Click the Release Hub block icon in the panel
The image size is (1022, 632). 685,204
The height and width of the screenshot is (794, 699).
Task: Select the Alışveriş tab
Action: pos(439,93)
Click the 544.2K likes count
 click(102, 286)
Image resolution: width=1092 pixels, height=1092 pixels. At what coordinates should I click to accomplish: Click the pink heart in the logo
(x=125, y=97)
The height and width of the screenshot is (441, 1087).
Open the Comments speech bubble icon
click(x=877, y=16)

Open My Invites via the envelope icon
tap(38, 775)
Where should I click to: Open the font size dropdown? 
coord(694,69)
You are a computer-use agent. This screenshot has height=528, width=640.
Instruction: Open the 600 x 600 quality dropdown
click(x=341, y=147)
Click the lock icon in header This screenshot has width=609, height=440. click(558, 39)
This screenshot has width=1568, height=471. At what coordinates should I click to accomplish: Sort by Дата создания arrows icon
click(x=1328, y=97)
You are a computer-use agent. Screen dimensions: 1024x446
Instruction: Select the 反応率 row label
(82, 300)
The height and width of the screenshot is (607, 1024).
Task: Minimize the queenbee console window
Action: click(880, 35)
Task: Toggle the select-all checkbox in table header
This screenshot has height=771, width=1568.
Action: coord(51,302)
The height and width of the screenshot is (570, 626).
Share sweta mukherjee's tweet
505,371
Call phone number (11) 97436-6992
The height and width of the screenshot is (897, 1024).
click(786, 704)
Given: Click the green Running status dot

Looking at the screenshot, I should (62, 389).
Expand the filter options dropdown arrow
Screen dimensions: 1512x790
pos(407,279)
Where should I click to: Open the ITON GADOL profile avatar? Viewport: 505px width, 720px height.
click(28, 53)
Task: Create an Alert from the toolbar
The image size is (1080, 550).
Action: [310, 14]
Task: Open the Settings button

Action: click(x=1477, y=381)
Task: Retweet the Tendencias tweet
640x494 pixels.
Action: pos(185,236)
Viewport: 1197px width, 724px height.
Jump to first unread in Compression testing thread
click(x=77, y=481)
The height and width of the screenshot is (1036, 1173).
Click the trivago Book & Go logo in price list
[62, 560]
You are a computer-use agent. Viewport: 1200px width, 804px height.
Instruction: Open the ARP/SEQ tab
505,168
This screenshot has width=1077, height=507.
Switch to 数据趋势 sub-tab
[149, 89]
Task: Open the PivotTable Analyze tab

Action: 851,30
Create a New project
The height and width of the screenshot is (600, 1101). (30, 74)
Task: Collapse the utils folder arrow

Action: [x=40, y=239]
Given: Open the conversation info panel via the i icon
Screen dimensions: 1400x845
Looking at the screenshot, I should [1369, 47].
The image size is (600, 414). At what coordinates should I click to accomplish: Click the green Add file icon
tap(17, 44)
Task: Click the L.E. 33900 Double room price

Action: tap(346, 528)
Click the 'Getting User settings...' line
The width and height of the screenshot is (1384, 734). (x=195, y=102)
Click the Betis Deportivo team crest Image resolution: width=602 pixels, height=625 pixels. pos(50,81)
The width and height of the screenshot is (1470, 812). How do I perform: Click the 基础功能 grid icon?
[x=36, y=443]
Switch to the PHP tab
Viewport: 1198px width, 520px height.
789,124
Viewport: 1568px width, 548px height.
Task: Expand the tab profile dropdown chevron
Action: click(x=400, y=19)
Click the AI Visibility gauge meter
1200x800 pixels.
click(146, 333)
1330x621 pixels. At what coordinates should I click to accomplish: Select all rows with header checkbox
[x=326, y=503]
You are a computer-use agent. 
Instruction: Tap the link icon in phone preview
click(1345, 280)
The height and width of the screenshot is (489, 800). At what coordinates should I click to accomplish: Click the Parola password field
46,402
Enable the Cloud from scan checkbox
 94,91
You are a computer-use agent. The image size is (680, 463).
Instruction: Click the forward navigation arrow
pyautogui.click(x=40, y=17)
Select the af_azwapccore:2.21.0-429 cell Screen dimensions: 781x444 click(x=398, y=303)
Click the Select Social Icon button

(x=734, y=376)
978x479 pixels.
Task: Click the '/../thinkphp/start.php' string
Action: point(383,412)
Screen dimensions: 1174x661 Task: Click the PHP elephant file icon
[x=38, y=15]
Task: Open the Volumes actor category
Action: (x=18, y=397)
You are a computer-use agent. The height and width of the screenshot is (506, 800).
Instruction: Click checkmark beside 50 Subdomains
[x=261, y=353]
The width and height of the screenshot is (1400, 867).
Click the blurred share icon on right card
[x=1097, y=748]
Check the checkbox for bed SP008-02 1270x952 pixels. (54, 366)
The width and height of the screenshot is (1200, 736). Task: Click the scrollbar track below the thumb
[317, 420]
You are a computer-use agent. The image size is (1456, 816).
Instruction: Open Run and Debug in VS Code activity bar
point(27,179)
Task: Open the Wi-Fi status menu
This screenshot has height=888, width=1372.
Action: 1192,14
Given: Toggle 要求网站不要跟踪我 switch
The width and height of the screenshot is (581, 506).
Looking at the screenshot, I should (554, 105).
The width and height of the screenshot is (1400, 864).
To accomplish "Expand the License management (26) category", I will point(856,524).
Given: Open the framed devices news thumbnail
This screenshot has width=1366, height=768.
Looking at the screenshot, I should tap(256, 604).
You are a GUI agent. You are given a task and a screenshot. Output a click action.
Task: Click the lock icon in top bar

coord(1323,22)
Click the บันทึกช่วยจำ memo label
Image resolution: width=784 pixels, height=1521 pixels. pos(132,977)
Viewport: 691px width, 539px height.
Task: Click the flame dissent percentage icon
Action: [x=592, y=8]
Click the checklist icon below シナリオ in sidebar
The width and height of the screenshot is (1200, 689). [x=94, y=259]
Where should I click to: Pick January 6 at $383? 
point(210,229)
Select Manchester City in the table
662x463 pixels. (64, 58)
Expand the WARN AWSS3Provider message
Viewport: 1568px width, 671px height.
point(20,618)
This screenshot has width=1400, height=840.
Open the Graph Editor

........

**Problem description**
Write out every line of the records above as a JSON list of strings, one string per line, leaving out blank lines.

**Exercise result**
[
  "Click the Release Hub block icon in the panel",
  "The image size is (1022, 632). 685,204",
  "The height and width of the screenshot is (794, 699).",
  "Task: Select the Alışveriş tab",
  "Action: pos(439,93)",
  "Click the 544.2K likes count",
  " click(102, 286)",
  "Image resolution: width=1092 pixels, height=1092 pixels. At what coordinates should I click to accomplish: Click the pink heart in the logo",
  "(x=125, y=97)",
  "The height and width of the screenshot is (441, 1087).",
  "Open the Comments speech bubble icon",
  "click(x=877, y=16)",
  "Open My Invites via the envelope icon",
  "tap(38, 775)",
  "Where should I click to: Open the font size dropdown? ",
  "coord(694,69)",
  "You are a computer-use agent. This screenshot has height=528, width=640.",
  "Instruction: Open the 600 x 600 quality dropdown",
  "click(x=341, y=147)",
  "Click the lock icon in header This screenshot has width=609, height=440. click(558, 39)",
  "This screenshot has width=1568, height=471. At what coordinates should I click to accomplish: Sort by Дата создания arrows icon",
  "click(x=1328, y=97)",
  "You are a computer-use agent. Screen dimensions: 1024x446",
  "Instruction: Select the 反応率 row label",
  "(82, 300)",
  "The height and width of the screenshot is (607, 1024).",
  "Task: Minimize the queenbee console window",
  "Action: click(880, 35)",
  "Task: Toggle the select-all checkbox in table header",
  "This screenshot has height=771, width=1568.",
  "Action: coord(51,302)",
  "The height and width of the screenshot is (570, 626).",
  "Share sweta mukherjee's tweet",
  "505,371",
  "Call phone number (11) 97436-6992",
  "The height and width of the screenshot is (897, 1024).",
  "click(786, 704)",
  "Given: Click the green Running status dot",
  "Looking at the screenshot, I should (62, 389).",
  "Expand the filter options dropdown arrow",
  "Screen dimensions: 1512x790",
  "pos(407,279)",
  "Where should I click to: Open the ITON GADOL profile avatar? Viewport: 505px width, 720px height.",
  "click(28, 53)",
  "Task: Create an Alert from the toolbar",
  "The image size is (1080, 550).",
  "Action: [310, 14]",
  "Task: Open the Settings button",
  "Action: click(x=1477, y=381)",
  "Task: Retweet the Tendencias tweet",
  "640x494 pixels.",
  "Action: pos(185,236)",
  "Viewport: 1197px width, 724px height.",
  "Jump to first unread in Compression testing thread",
  "click(x=77, y=481)",
  "The height and width of the screenshot is (1036, 1173).",
  "Click the trivago Book & Go logo in price list",
  "[62, 560]",
  "You are a computer-use agent. Viewport: 1200px width, 804px height.",
  "Instruction: Open the ARP/SEQ tab",
  "505,168",
  "This screenshot has width=1077, height=507.",
  "Switch to 数据趋势 sub-tab",
  "[149, 89]",
  "Task: Open the PivotTable Analyze tab",
  "Action: 851,30",
  "Create a New project",
  "The height and width of the screenshot is (600, 1101). (30, 74)",
  "Task: Collapse the utils folder arrow",
  "Action: [x=40, y=239]",
  "Given: Open the conversation info panel via the i icon",
  "Screen dimensions: 1400x845",
  "Looking at the screenshot, I should [1369, 47].",
  "The image size is (600, 414). At what coordinates should I click to accomplish: Click the green Add file icon",
  "tap(17, 44)",
  "Task: Click the L.E. 33900 Double room price",
  "Action: tap(346, 528)",
  "Click the 'Getting User settings...' line",
  "The width and height of the screenshot is (1384, 734). (x=195, y=102)",
  "Click the Betis Deportivo team crest Image resolution: width=602 pixels, height=625 pixels. pos(50,81)",
  "The width and height of the screenshot is (1470, 812). How do I perform: Click the 基础功能 grid icon?",
  "[x=36, y=443]",
  "Switch to the PHP tab",
  "Viewport: 1198px width, 520px height.",
  "789,124",
  "Viewport: 1568px width, 548px height.",
  "Task: Expand the tab profile dropdown chevron",
  "Action: click(x=400, y=19)",
  "Click the AI Visibility gauge meter",
  "1200x800 pixels.",
  "click(146, 333)",
  "1330x621 pixels. At what coordinates should I click to accomplish: Select all rows with header checkbox",
  "[x=326, y=503]",
  "You are a computer-use agent. ",
  "Instruction: Tap the link icon in phone preview",
  "click(1345, 280)",
  "The height and width of the screenshot is (489, 800). At what coordinates should I click to accomplish: Click the Parola password field",
  "46,402",
  "Enable the Cloud from scan checkbox",
  " 94,91",
  "You are a computer-use agent. The image size is (680, 463).",
  "Instruction: Click the forward navigation arrow",
  "pyautogui.click(x=40, y=17)",
  "Select the af_azwapccore:2.21.0-429 cell Screen dimensions: 781x444 click(x=398, y=303)",
  "Click the Select Social Icon button",
  "(x=734, y=376)",
  "978x479 pixels.",
  "Task: Click the '/../thinkphp/start.php' string",
  "Action: point(383,412)",
  "Screen dimensions: 1174x661 Task: Click the PHP elephant file icon",
  "[x=38, y=15]",
  "Task: Open the Volumes actor category",
  "Action: (x=18, y=397)",
  "You are a computer-use agent. The height and width of the screenshot is (506, 800).",
  "Instruction: Click checkmark beside 50 Subdomains",
  "[x=261, y=353]",
  "The width and height of the screenshot is (1400, 867).",
  "Click the blurred share icon on right card",
  "[x=1097, y=748]",
  "Check the checkbox for bed SP008-02 1270x952 pixels. (54, 366)",
  "The width and height of the screenshot is (1200, 736). Task: Click the scrollbar track below the thumb",
  "[317, 420]",
  "You are a computer-use agent. The image size is (1456, 816).",
  "Instruction: Open Run and Debug in VS Code activity bar",
  "point(27,179)",
  "Task: Open the Wi-Fi status menu",
  "This screenshot has height=888, width=1372.",
  "Action: 1192,14",
  "Given: Toggle 要求网站不要跟踪我 switch",
  "The width and height of the screenshot is (581, 506).",
  "Looking at the screenshot, I should (554, 105).",
  "The width and height of the screenshot is (1400, 864).",
  "To accomplish \"Expand the License management (26) category\", I will point(856,524).",
  "Given: Open the framed devices news thumbnail",
  "This screenshot has width=1366, height=768.",
  "Looking at the screenshot, I should tap(256, 604).",
  "You are a GUI agent. You are given a task and a screenshot. Output a click action.",
  "Task: Click the lock icon in top bar",
  "coord(1323,22)",
  "Click the บันทึกช่วยจำ memo label",
  "Image resolution: width=784 pixels, height=1521 pixels. pos(132,977)",
  "Viewport: 691px width, 539px height.",
  "Task: Click the flame dissent percentage icon",
  "Action: [x=592, y=8]",
  "Click the checklist icon below シナリオ in sidebar",
  "The width and height of the screenshot is (1200, 689). [x=94, y=259]",
  "Where should I click to: Pick January 6 at $383? ",
  "point(210,229)",
  "Select Manchester City in the table",
  "662x463 pixels. (64, 58)",
  "Expand the WARN AWSS3Provider message",
  "Viewport: 1568px width, 671px height.",
  "point(20,618)",
  "This screenshot has width=1400, height=840.",
  "Open the Graph Editor"
]